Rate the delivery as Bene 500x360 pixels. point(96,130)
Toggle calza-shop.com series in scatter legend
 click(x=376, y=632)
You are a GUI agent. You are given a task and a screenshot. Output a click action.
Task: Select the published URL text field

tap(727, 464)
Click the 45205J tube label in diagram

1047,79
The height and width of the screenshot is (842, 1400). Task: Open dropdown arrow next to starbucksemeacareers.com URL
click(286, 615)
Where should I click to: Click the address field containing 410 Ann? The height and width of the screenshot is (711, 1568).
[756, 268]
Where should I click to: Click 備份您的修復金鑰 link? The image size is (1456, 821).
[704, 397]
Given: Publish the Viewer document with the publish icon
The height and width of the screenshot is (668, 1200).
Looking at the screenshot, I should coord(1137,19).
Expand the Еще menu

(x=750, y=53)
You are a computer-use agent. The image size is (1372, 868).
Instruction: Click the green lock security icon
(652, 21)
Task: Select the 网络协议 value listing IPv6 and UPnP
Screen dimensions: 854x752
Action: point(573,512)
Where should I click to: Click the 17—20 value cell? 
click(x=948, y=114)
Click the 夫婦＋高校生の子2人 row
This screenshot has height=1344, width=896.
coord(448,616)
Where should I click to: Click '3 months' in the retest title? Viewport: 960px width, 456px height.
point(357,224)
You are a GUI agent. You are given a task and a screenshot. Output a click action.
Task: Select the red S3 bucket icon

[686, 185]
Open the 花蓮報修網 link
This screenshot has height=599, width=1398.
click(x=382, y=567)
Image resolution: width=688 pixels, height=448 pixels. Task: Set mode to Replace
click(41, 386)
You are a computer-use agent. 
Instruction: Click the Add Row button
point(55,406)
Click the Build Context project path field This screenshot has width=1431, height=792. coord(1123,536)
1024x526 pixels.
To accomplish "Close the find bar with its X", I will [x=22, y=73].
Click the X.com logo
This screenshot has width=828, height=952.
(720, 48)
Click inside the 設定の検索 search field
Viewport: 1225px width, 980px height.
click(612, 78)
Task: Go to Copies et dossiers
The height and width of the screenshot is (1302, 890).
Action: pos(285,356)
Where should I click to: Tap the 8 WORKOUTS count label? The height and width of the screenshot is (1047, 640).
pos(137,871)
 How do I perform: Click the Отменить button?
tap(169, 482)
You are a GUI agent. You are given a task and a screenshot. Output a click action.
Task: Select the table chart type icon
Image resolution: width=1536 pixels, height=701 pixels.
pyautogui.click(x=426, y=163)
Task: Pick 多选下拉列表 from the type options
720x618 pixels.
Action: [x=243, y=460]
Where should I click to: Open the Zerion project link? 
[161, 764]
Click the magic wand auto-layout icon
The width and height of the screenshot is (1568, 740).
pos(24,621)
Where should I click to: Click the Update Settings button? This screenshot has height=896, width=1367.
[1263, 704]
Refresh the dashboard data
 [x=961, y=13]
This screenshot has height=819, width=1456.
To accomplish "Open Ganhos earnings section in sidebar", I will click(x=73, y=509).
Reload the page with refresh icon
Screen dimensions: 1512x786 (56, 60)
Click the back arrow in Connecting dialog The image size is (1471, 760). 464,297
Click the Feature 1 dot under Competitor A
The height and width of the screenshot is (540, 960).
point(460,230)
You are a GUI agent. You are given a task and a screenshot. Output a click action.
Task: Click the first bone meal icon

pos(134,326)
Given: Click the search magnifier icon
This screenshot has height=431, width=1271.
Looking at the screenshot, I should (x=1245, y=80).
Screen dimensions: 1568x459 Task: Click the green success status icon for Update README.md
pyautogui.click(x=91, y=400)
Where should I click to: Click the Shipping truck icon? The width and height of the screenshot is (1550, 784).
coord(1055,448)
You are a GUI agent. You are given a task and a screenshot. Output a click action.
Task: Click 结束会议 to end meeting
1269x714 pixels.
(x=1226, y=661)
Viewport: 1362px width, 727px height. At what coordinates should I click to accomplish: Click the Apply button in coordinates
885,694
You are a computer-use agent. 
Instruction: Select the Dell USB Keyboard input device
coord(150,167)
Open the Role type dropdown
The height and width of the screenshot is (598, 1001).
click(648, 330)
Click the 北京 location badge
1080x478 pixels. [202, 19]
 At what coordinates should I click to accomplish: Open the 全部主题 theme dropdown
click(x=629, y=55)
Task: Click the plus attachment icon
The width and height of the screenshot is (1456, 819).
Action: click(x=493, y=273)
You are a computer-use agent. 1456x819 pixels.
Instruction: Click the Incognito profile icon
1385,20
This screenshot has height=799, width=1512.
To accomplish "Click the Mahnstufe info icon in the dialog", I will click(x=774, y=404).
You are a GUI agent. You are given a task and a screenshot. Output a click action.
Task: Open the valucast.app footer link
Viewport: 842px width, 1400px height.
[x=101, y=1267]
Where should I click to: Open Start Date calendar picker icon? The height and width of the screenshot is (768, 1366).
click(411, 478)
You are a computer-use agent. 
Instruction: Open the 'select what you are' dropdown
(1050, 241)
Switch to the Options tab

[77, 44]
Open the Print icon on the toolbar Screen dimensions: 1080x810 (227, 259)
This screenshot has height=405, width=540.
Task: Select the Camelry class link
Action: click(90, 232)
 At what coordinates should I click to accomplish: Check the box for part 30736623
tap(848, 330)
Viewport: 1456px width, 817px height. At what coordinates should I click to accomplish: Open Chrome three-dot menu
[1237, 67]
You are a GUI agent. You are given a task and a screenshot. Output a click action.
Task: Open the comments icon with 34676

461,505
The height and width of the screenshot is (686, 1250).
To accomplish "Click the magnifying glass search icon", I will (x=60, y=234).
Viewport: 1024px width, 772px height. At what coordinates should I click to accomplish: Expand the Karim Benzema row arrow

^^^^^^^^

Description of the task — Pick out every line in the records above that contains the string "Expand", copying each one in full. Match case exactly.

In response —
Expand the Еще menu
Viewport: 1024px width, 772px height. At what coordinates should I click to accomplish: Expand the Karim Benzema row arrow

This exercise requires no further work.